# Drum Brake Removal



## Sin_Arucard (Sep 18, 2005)

just for further references, so when i decide to change my brakes, rotors, and all. how do i remove the drum brakes on my sentra? theyre ugly as shit and i want to remove them so i'd be able to put discs in the back instead of those drum brakes.

if there is more too it than just removing and adding new brakes after taking them off, say so. so i'm not confused.


----------



## AznBoiBryant (Dec 29, 2004)

This is what you would need

http://fastbrakes.com/shop/product_info.php?cPath=31&products_id=89


----------



## Sin_Arucard (Sep 18, 2005)

....those are 200sx brakes there... check my car. under my name. says 05 sentra 1.8s....u gave me a bad link...


----------



## chimmike (Oct 17, 2002)

uh, in order to get rear disc's, you'd need to swap out the entire axle for a spec v axle with disc brakes, you'd need a new master cylinder and new proportioning valve from a spec v as well.

aka, you don't need rear discs, and if you REALLY don't like the way the drums look, and that's the only reason you're bitchin, paint them.

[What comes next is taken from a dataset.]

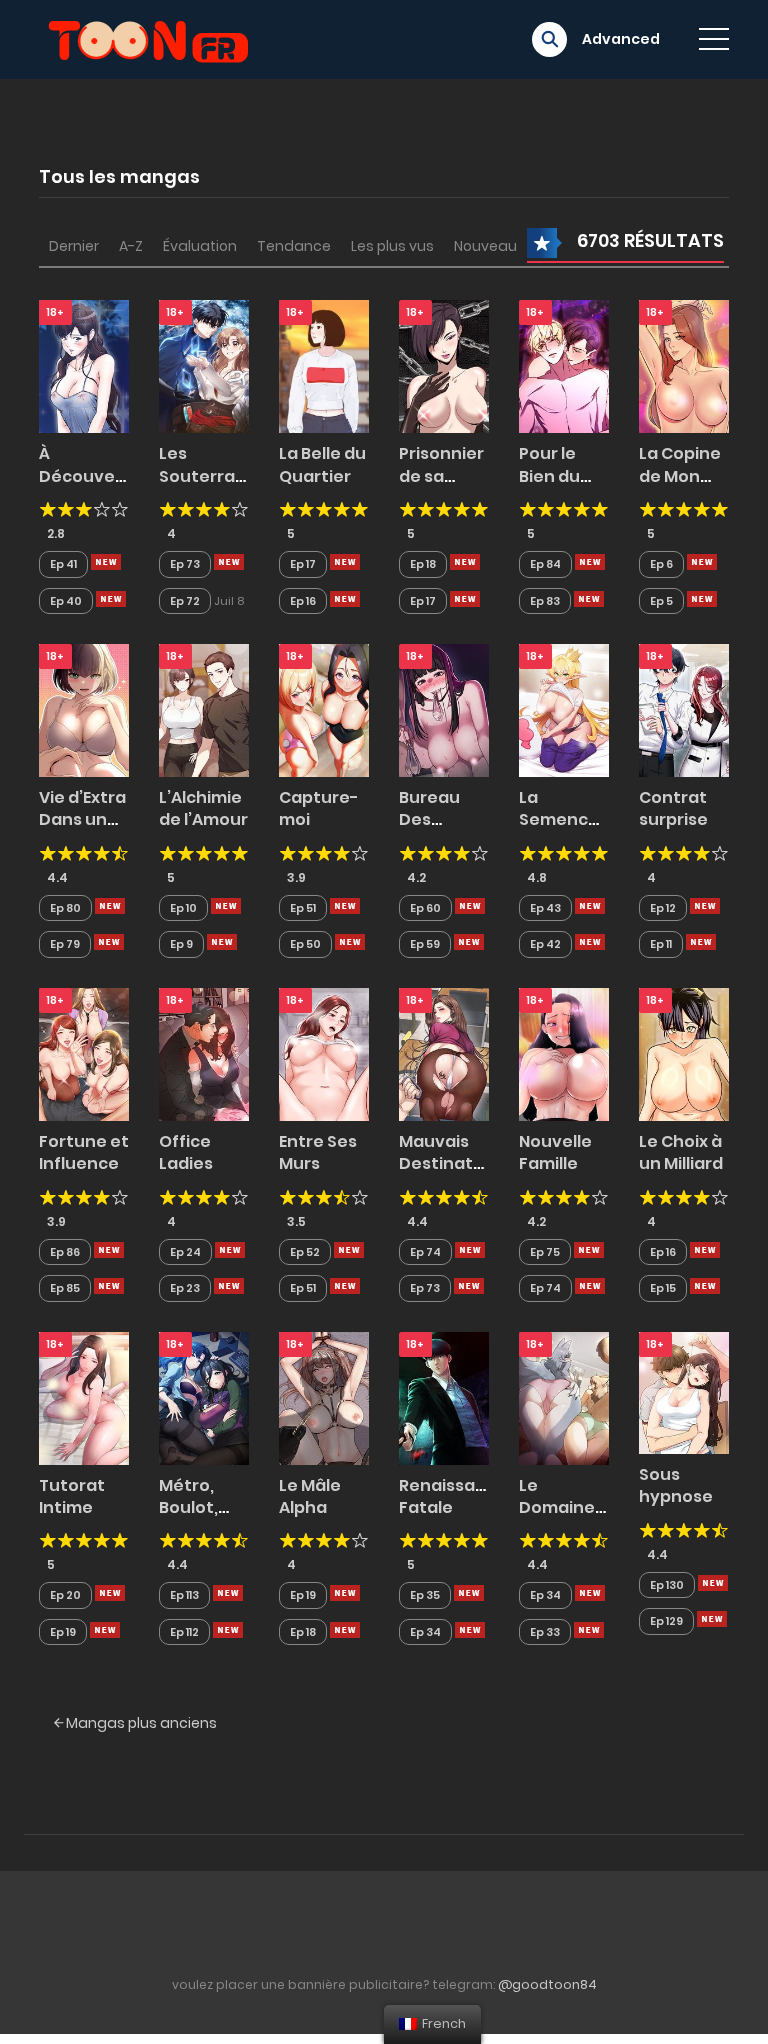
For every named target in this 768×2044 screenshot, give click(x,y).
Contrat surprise (673, 808)
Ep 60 (425, 908)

Otherwise, it's retarded to do all that work when you don't NEED the discs in the least.


----------



## Sin_Arucard (Sep 18, 2005)

what the hell is your problem chimmeke? dang, friggin askin how to remove it and if there is more maintanence required than just a kit. not askin for stupid remark on what i think about drum brakes. fuckin stop being such a critic and an asshole about shit. damn


----------



## chimmike (Oct 17, 2002)

Sin_Arucard said:


> what the hell is your problem chimmeke? dang, friggin askin how to remove it and if there is more maintanence required than just a kit. not askin for stupid remark on what i think about drum brakes. fuckin stop being such a critic and an asshole about shit. damn


first paragraph, I told you what you needed. If you didn't like the rest of it, then shut your trap.

now you know. you can either waste the money or deal with the drums.

I just can't honestly fathom what the hell the big deal is with rear drums.
I've got over 200whp with rear drums and they look fine and stop VERY well.


----------